Extrait du document ->
===

La forme narrative se distingue des textes descriptif, didactique ou argumentaire par sa finalité simple, celle de raconter une histoire. C’est la forme privilégiée du roman, du fait divers, du conte :
« John est assis, se reposant. Je me présente rapidement et aussitôt lui propose les différentes évaluations que je souhaite pratiquer avec lui. Il est attentif, concentré sur mes propos, le regard est interrogateur. A ce moment, sa respiration s’accélère, accompagnée de sifflements… »
Dans les années 1980, le psychologue Jerome Bruner a été l’un des premiers à plaider pour cette approche. Il observe que, contrairement à la pensée analytique, la narration apporte différents points de vue et significations aux interactions sociales intenses que constituent les soins aux patients. Il a soutenu que l’analyse sans récit est dénuée de signification parce que l’essence de la narration est d’encadrer et de relier les interactions humaines dans une ligne d’histoire.
Dans l’enseignement aux étudiants en médecine, Rita Charon est une pionnière dans les compétences narratives d’identification, d’absorption, d’interprétation et de compréhension de la valeur de l’histoire de la maladie. Pour Elle, la réflexion prend racine dans le dialogue narratif entre le patient et les professionnels de santé, et sa signification est con-construite et transportée à travers la langue.
À l’Université Emory aux Etats-Unis, des expériences narratives sont développées et intégrées au long du cursus. Les élèves sont initiés à l’approche narrative de la prise de décision éthique au cours de leur premier semestre, avec l’idée que les questions d’éthique doivent être intégrés dans les expériences de la vie quotidienne et sont représentés dans l’histoire des personnages, les évènements, et l’ordre des événements. les étudiants pratiquent l’analyse de cas, identifient les lacunes narratives, et sont guidés par une série de questions ayant traits aussi bien au patient qu’au thérapeute.
L’interaction de l’écrivain avec un groupe donne un sens supplémentaire à la compréhension. Une attitude de véritable curiosité sur l’expérience, vouloir comprendre plutôt que d’essayer de juger de l’exactitude ou l’inexactitude des mesures ou des décisions de l’auteur, contribue à créer cette réflexion profonde.
Au dela de l’approche pédagogique, cet article repose le problème de la disparition des matières littéraires dans le cursus de formation et de sélection des futurs professionnels de santé. Les auteurs s’accordent pourtant sur le fait que l’excellence appartient à ceux qui manient aussi bien les statistiques que la sémantique. Ce type de travail nous a tous suivi du collège jusqu’au bac de français pour disparaitre totalement des compétences dans la majorité des différentes filières de santé au profit des matières scientifiques. L’expérience narrative est pourtant particulièrement utile pour explorer le processus de réflexion qui soutient une décision clinique, aussi bien sur le plan éthique, épistémologique que procédural.

===

Données sources ->
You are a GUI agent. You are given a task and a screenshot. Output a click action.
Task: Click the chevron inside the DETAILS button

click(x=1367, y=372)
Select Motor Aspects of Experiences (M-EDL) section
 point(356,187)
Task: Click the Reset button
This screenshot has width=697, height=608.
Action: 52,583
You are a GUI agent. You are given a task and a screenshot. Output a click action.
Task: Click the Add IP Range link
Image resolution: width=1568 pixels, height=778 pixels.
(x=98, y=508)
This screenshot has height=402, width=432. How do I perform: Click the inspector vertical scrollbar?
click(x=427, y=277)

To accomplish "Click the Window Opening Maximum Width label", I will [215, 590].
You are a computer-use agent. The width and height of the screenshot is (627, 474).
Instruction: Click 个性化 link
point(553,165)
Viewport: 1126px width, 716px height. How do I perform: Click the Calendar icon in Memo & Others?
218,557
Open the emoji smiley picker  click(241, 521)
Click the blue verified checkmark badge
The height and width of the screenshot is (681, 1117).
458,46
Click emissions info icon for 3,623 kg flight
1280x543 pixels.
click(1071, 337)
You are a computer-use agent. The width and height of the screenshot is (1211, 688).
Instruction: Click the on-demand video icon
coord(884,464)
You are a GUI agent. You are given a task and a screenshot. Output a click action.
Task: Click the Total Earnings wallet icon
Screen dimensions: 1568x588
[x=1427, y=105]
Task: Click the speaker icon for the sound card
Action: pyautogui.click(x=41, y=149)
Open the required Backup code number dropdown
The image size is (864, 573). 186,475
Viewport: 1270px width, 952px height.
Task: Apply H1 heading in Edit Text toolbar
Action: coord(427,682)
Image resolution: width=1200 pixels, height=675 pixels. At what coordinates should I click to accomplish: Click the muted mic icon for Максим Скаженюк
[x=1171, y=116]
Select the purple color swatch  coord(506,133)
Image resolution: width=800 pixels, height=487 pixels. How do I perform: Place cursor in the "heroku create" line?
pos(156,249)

===

Consignes de travail ->
1. Recopiez le passage de l'extrait sur l'approche narrative qui commence par les mots « À l’Université Emory » et s'achève par « patient qu’au thérapeute. ».
2. D'après l'extrait sur l'approche narrative, à quel moment du cursus les élèves de l'Université Emory sont-ils initiés à l'approche narrative de la prise de décision éthique ?

Résultats attendus ->
1.
À l’Université Emory aux Etats-Unis, des expériences narratives sont développées et intégrées au long du cursus. Les élèves sont initiés à l’approche narrative de la prise de décision éthique au cours de leur premier semestre, avec l’idée que les questions d’éthique doivent être intégrés dans les expériences de la vie quotidienne et sont représentés dans l’histoire des personnages, les évènements, et l’ordre des événements. les étudiants pratiquent l’analyse de cas, identifient les lacunes narratives, et sont guidés par une série de questions ayant traits aussi bien au patient qu’au thérapeute.

2. Au cours de leur premier semestre.